**TAREFA SOLICITADA**
Reproduza integralmente e sem qualquer alteração o episódio da História da CCAÇ 2679 que se segue.

**SECÇÃO DE TEXTO**
1. Publicamos hoje mais um episódio da História da CCAÇ 2679, chegada até nós no dia 26 de Dezembro de 2008, enviado por José Manuel Dinis, ex-Fur Mil da CCAÇ 2679, Bajocunda, 1970/71.
Encontro imediato
Uma outra vez, no declinar do dia, saímos para nova emboscada nocturna. Em marcha tranquila e silenciosa, rumámos à picada que, a leste de Piche, se dirige quase numa linha recta, até ao Corubal. Chegados à proximidade do rio, flectimos para montante, onde tencionava abancar à espera das horas. A luz esgotava-se, e acentuava as sombras do arvoredo. Nestes preparos, demo-nos conta de um barulho distante. Coisa estranha, um barulho na mata.

**SEGMENTO DE DADOS**
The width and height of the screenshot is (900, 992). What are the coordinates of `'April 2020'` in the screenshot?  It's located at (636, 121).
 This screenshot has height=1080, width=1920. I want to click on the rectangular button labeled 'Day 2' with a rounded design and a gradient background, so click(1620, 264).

**RESPOSTA À TAREFA**
1. Publicamos hoje mais um episódio da História da CCAÇ 2679, chegada até nós no dia 26 de Dezembro de 2008, enviado por José Manuel Dinis, ex-Fur Mil da CCAÇ 2679, Bajocunda, 1970/71.
Encontro imediato
Uma outra vez, no declinar do dia, saímos para nova emboscada nocturna. Em marcha tranquila e silenciosa, rumámos à picada que, a leste de Piche, se dirige quase numa linha recta, até ao Corubal. Chegados à proximidade do rio, flectimos para montante, onde tencionava abancar à espera das horas. A luz esgotava-se, e acentuava as sombras do arvoredo. Nestes preparos, demo-nos conta de um barulho distante. Coisa estranha, um barulho na mata.